Items from a dataset

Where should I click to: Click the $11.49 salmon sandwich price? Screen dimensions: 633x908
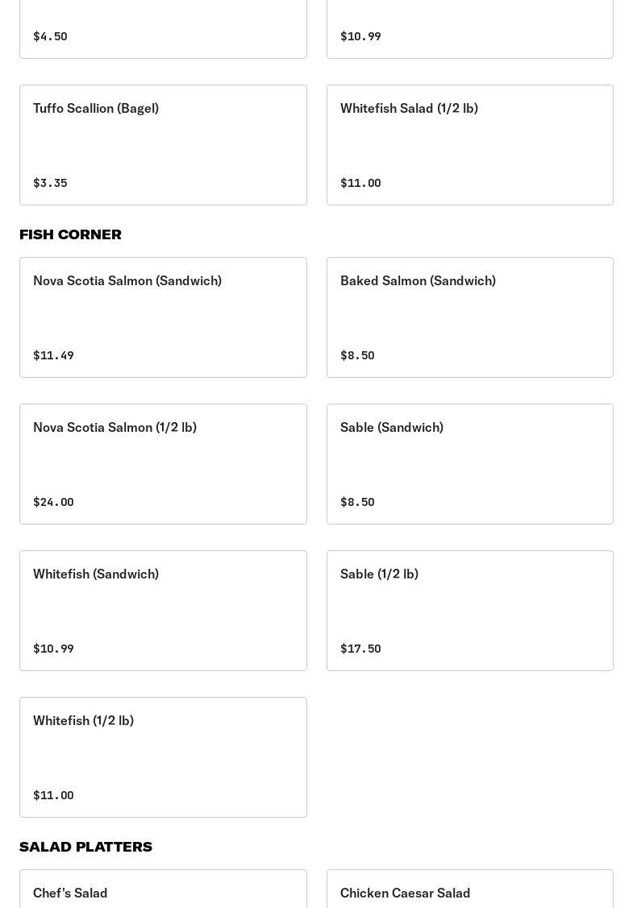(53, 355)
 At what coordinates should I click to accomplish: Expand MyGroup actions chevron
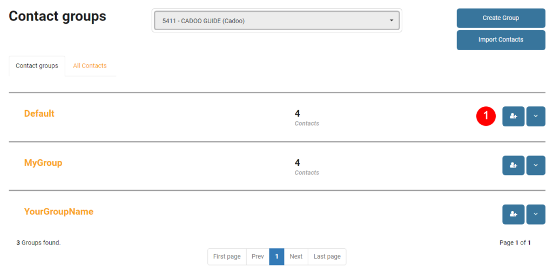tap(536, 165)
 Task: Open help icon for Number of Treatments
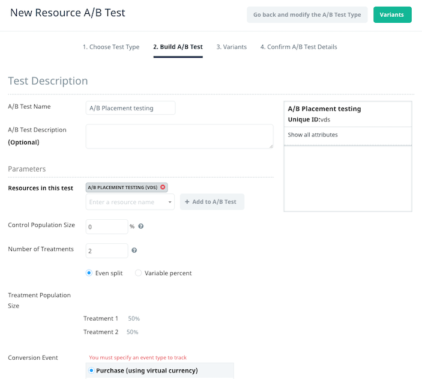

* TASK TO COMPLETE
In the copy, each entry above must match exactly, and no picture may be carried over.

* SOLUTION BELOW
Where should I click to: Click the $11.49 salmon sandwich price? Screen dimensions: 633x908
(53, 355)
 At what coordinates should I click to accomplish: Expand MyGroup actions chevron
tap(536, 165)
 Task: Open help icon for Number of Treatments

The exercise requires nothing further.